Elizabeth Costello : I believe in what does not bother to believe in me.──J. M. Coetzee

2017/05/18

トレヴァー・ノアとチママンダ・アディーチェが語ります!

すごい組み合わせです。
チママンダ・ンゴズィ・アディーチェとドレヴァー・ノア、そしてランダムハウスの編集者P・ジャクソン。PEN ワールド・ヴォイスが開催した「表現の自由」のためのプログラム。5月3日の録画です。

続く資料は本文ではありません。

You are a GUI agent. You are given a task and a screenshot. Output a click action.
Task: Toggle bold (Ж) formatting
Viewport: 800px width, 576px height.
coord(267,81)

 ナイジェリアで子供時代を送ったアディーチェは、軍事独裁政権下で生きることがどういうことかを身をもって体験している。自分はアメリカへ移民したわけではない、自分はナイジェリア人で、ナイジェリアとアメリカの両方に半々に住んでいるのだと明言するのが印象的。アメリカの楽観主義の危険性を指摘する。

また、アディーチェがパン・アフリカニズムについて質問されて、アメリカスの奴隷制はアメリカで始まったわけではなく、アフリカから始まったといって、ブラジルのバイーアやアフロ・コロンビアにも言及するところが興味深い。

南アフリカで1984年に生まれたドレヴァー・ノアが、初めてアメリカにやってきてやったショーのエピソードがまた、めっちゃ面白い、というか、考えさせられるんだけど、アメリカという国の内実がぼろぼろ出てくる感じ。笑い、というのは誰と何を共有するかというのが、とっても微妙なものだから。これは深い。フィクションよりもっと深いかも。

 話のなかで一箇所だけ、アディーチェの口からジャパンという語が出てくる。ユニヴァーサルの話に絡めて。ここは耳をしっかり傾けたいところ。あなたの本はユニヴァーサルだ、といわれることはアディーチェにとっては決して褒めことばではないのだ。なぜか。来日したときも明言していた。それ以前からも語っていた。『アメリカにいる、きみ』の「あとがき」にも書いたんだけど。
 チママンダがドレヴァーのお母さんについて最後の方で語る内容が、すごく心にしみる。とにかく、南アフリカ出身の作家とナイジェリア出身のコメディアンの絡み、これを見逃す手はない。